----- Task material

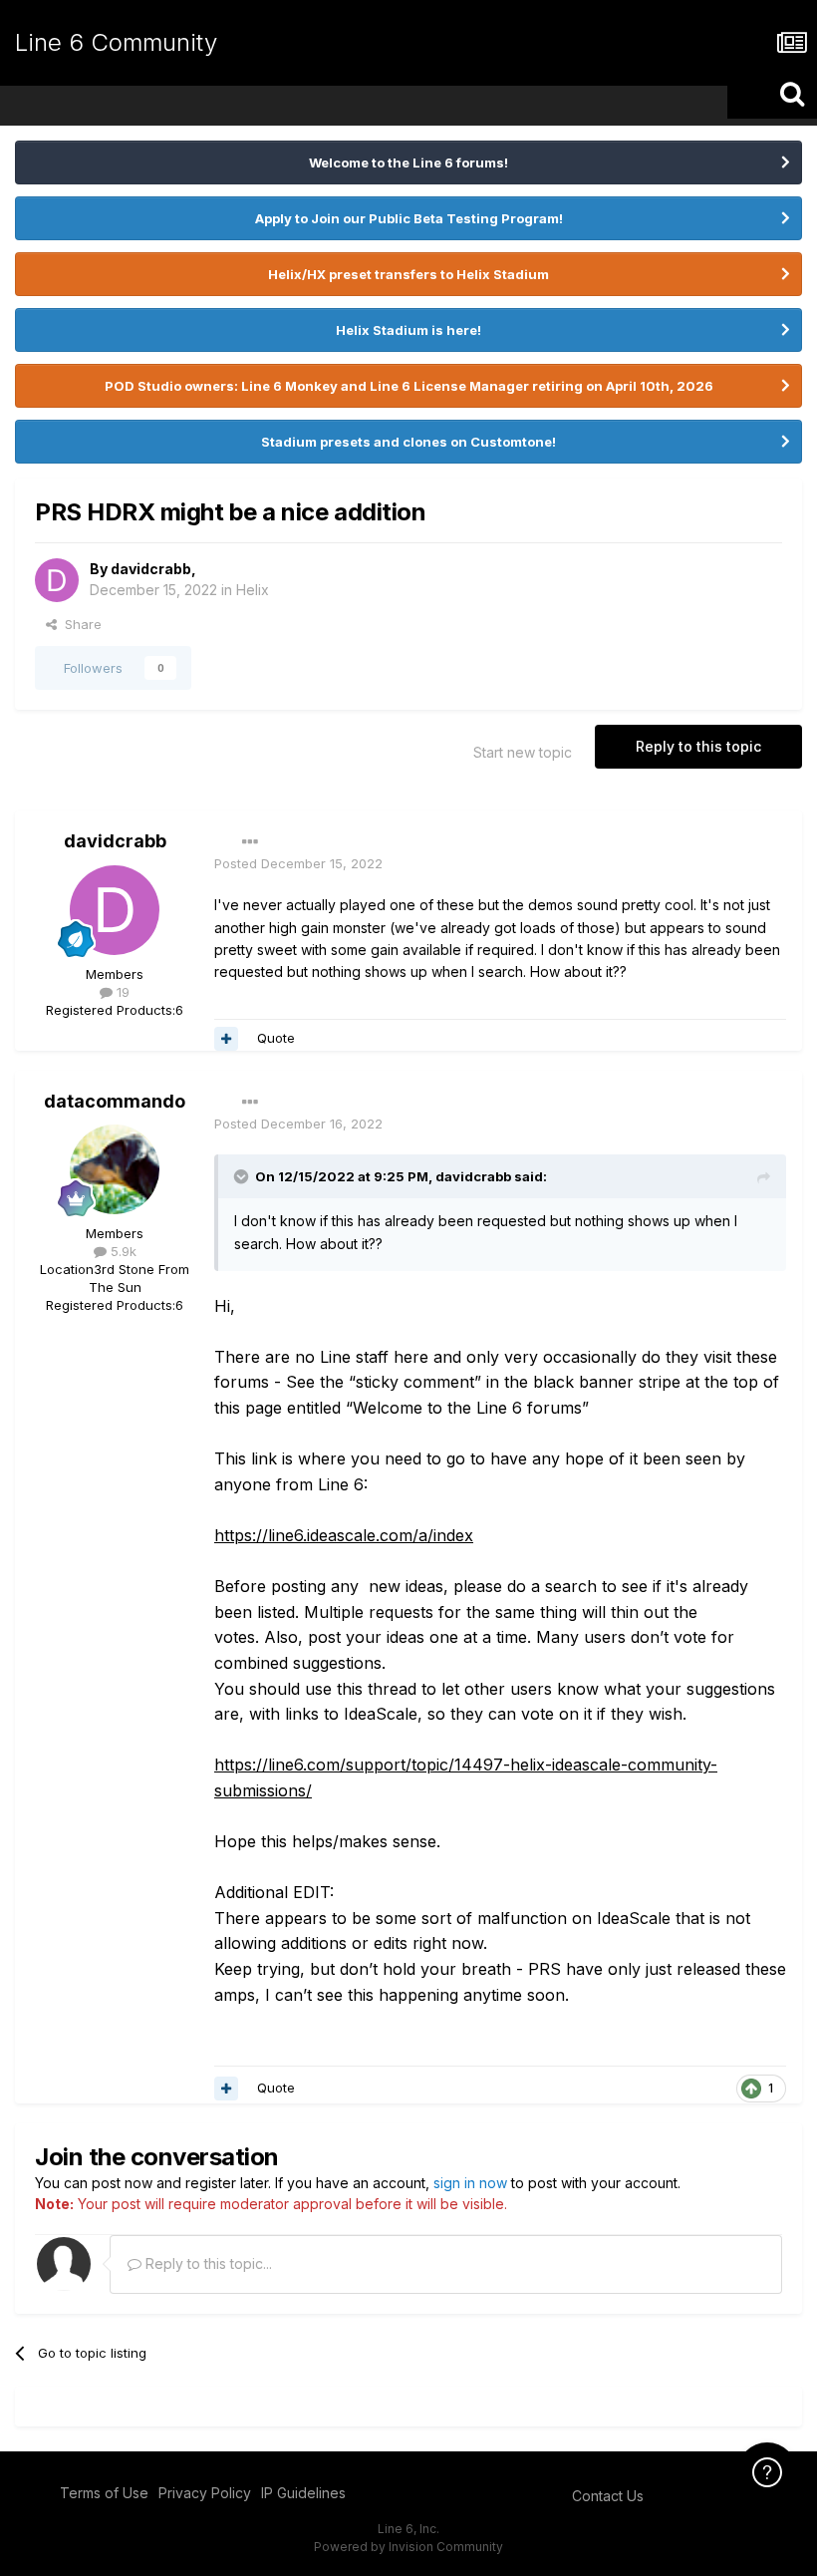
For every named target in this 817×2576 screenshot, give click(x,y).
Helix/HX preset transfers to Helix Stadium (408, 274)
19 (121, 992)
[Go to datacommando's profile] (114, 1169)
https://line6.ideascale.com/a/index (343, 1535)
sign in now (470, 2182)
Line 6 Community (116, 42)
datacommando (114, 1101)
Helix (252, 589)
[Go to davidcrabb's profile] (57, 580)
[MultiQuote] (226, 1039)
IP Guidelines (303, 2492)
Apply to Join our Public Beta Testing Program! (409, 218)
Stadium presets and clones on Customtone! (408, 442)
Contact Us (608, 2495)
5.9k (121, 1251)
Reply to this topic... (206, 2263)
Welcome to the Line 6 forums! (408, 162)
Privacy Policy (204, 2492)
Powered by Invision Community (408, 2546)
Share (79, 624)
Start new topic (522, 752)
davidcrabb (151, 568)
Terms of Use (104, 2492)
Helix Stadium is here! (408, 330)
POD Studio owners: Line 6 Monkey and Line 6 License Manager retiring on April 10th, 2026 (409, 386)
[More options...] (250, 842)
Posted (298, 863)
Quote (276, 1038)
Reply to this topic (698, 746)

----------

Exercise directions: When a line in the records above contains the word "this", copy it.

Expected answer:
For every named target in this 817×2576 screenshot, give click(x,y).
Reply to this topic... (206, 2263)
Reply to this topic (698, 746)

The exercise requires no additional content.